– Et ta soeur, elle en est où, elle fait quoi ?
– Oh ma soeur, elle prend de la hauteur.
Sa soeur elle est partie rejoindre une communauté qui occupe une forêt menacée. Enfin, c’est ce qu’elle imagine, elle pense avoir reconnu ses yeux sur une photo d’article de journal. Des yeux clairs, profonds, un regard inimitable malgré la cagoule qui recouvre le reste du visage. Elles en sont persuadées sa mère et elle, elle est là-bas.
Une narratrice nous parle de sa sœur, partie vraisemblablement tenir le siège dans une forêt menacée tout un hiver, en ne laissant aucune traces. Aperçue sur une illustration d’article, mère et fille se raccrochent à cet espoir, et tentent d’y voir celle qui manque. Entre une mère qui rumine en permanence sur les choix de vie de ses filles et un père hyponcodriaque et égocentrique, s’élève cette voix qui tente de parler à l’absente, d’imaginer sa vie loin de tout dans le froid glacial et l’inconfort, mais aussi les rencontres et les moments de grâce qu’elle peut y vivre.
Çe roman parle si habilement de nos peurs, de nos envies, des choix que l’on fait dans la vie, de la pression sociale, mais aussi du pouvoir réparateur des arbres et de la nature. On réfléchit sur l’idée de marge, et sur nos modes de vie : ne serait-ce pas notre fonctionnement sociétal actuel le vrai problème, et la confirmité sociale qui crée un mode de vie totalement inadapté à notre planète ?
Il parle aussi des luttes, des occupations, des gens qui tentent d’inventer d’autres modèles, et de la possibilité de se choisir une identité, de renaître, malgré le poids familial et sociétal. J’ai tellement aimé la construction de cet ouvrage, la voix de cette narratice qui s’adresse à sa soeur et à nous en même temps, et le fait que chaque nouveau chapitre soit précédé d’une même question : Et ta soeur, elle en est où, elle fait quoi ?, qui n’est pas sans rappeler le besoin de situer les autre et de situer aussi, de se comparer socialement. Que répondre lorsqu’on vit une telle situation ?
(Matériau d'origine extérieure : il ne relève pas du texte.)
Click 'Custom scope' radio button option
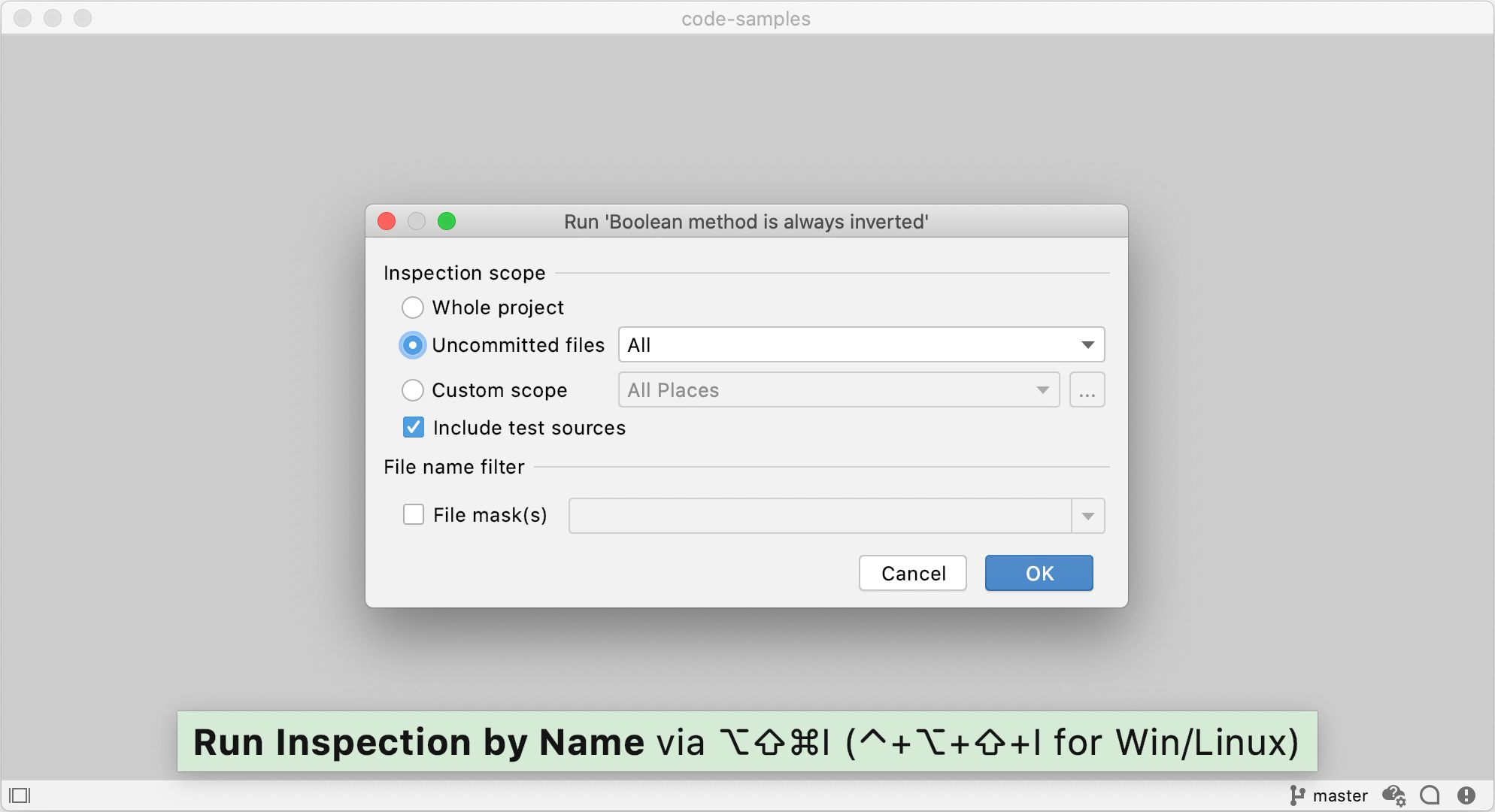 coord(413,389)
Je vous recommande vivement cet ouvrage libre, généreux, malicieux et frais, qui nous guide, nous oriente pour mieux nous perdre, et nous donne envie de tout plaquer pour vivre en forêt. Nous aussi prenons de la hauteur, et faisons un pas de côté !
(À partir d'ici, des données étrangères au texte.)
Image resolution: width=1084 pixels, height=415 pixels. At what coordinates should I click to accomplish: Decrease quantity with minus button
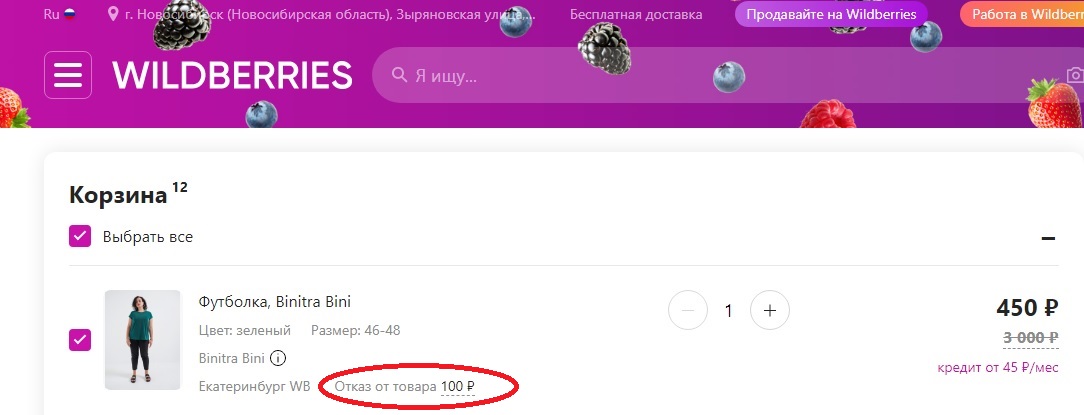688,311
Et quelle belle découverte que Les éditions du Panseur, jeune maison d’édition dont je suis conquise aussi bien pour ce choix de texte, mais aussi par le soin apporté au livre en tant qu’objet, par son choix de papier, et sa couverture magnifiquement pensée !
Felis Silvestris, Anouk Lejczyk. Les éditions du Panseur, 2022.